There are a lot of things you can do to help protect our earth. You can recycle, for instance. You can plant trees. You can buy a hybrid car. But the unfortunate truth is that even if you reduced your environmental footprint to the absolute minimum, you still would not significantly slow down environmental trends like global warming. One person simply doesn’t have a big enough impact to matter – for real environmental progress, we need to think bigger.
Companies, not people
When we, as individuals, recycle, we’re saving a few bottles and cans from a landfill (or a lot of cans, if you drink as much Diet Pepsi as I do). One person’s share of aluminum, glass, or paper will not make a huge impact, though – what really matters is that we all do it. When entire communities recycle, we make a much more significant impact.
Then there are companies. Companies use much more of these recyclable materials than any individual ever could. Just think of the paper that your office goes through – it’s far more than you use at home, and probably far more than the sum of what all of your office’s employees use in their own homes. And your office is just one office in a country full of them. For real environmental impact, we have to look to big companies with thousands of offices. Recycling policies at this companies are far more important that our personal recycling habits, because in this case, the scale is massive.

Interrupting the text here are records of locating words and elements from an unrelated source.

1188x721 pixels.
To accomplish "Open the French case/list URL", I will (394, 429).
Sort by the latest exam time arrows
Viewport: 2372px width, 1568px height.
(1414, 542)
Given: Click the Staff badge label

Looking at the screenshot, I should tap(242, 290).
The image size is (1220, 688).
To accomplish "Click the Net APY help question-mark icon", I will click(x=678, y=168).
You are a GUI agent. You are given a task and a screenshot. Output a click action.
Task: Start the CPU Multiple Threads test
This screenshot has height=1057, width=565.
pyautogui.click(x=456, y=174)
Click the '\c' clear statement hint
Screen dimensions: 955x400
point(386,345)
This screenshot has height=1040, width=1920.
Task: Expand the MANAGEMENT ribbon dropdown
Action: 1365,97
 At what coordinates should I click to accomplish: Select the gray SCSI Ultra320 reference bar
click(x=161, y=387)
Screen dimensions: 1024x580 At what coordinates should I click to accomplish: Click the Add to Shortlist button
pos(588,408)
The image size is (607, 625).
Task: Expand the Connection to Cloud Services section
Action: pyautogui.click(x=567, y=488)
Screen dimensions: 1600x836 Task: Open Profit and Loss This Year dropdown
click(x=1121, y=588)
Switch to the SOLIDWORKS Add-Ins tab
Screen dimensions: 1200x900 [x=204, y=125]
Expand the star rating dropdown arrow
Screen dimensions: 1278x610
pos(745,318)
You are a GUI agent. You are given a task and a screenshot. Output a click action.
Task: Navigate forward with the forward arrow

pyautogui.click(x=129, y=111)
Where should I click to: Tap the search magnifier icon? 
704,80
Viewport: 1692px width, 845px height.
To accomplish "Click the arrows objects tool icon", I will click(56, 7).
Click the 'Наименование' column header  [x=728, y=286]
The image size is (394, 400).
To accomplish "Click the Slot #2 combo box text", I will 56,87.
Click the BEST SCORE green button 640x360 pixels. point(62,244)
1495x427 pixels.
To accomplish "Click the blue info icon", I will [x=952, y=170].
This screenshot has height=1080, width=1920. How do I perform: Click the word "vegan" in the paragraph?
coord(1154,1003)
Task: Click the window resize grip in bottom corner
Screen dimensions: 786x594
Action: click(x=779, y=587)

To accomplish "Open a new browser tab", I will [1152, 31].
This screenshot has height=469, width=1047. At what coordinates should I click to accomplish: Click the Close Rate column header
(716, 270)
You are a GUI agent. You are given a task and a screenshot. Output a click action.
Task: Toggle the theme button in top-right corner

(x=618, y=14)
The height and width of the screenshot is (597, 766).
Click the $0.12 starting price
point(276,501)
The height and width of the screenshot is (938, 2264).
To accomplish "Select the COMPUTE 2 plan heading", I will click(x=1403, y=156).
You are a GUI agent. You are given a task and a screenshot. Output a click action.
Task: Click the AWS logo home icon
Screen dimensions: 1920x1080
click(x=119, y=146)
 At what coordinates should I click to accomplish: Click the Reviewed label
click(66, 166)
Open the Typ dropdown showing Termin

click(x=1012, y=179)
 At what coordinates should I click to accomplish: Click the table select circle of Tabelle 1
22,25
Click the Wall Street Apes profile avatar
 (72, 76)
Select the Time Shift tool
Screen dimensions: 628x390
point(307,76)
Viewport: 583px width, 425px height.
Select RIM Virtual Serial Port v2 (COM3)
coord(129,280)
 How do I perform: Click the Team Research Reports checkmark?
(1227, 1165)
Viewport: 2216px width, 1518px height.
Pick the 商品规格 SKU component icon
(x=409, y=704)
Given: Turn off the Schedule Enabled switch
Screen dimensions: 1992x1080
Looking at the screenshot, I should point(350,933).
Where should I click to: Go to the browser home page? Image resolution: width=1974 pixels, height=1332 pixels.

Industrial recycling is also a much bigger deal than personal recycling. Industrial operations use huge amounts of material and leave huge amounts of scrap. Their machines are big. Everything is big. When we look at operations on this scale, we’re looking at recycling possibilities that go far beyond what one person, one family, or even one community can offer.
Think again of the hybrid car we mentioned in the first paragraph. One person buying a hybrid car makes almost no impact, but a whole car dealership full of hybrid cars? Now we’re talking – because the solution is at scale.
But what can we do to make sure environmental solutions are adopted at these huge scales?
Where do large-scale environmental efforts come from?
Most of us aren’t in charge of large-scale industrial operations or car companies. But there’s still a lot that we can do to push for change.
Generally, large-scale environmental changes come from one of two places: the government or private companies.
In the case of the government, what we can do is obvious. In a democracy, we have the right to elect our own officials. We can write to our representatives, stage large protests, and use our voices to speak out issues we care about. When enough people show that they care about an issue like global warming, we see results – as we did under President Obama, who helped design the Paris Agreement on climate change. When too few people care about the environment, democracy moves us in the opposite direction – as we saw when President Trump withdrew us from the same agreement. If you care deeply about the environment, understanding and taking part in politics is essential.
Companies also direct their own environmental efforts – but they rarely do so out of the goodness of their hearts. Instead, companies respond to market pressures. And citizens that care about the environment are more than capable of putting some pressure on companies. Just look at the packaging on the products you buy – you’re likely to see a fair number of companies bragging about their environmental decisions. Opt for environmentally friendly solutions by buying that hybrid car or choose those recycled products, and you’ll be pushing more companies to go green. Your individual choices won’t save their world on their own, but by voting with your wallet, you can help bring about large-scale change – and when it comes to environmental issues, the solutions need to be as big as the problems.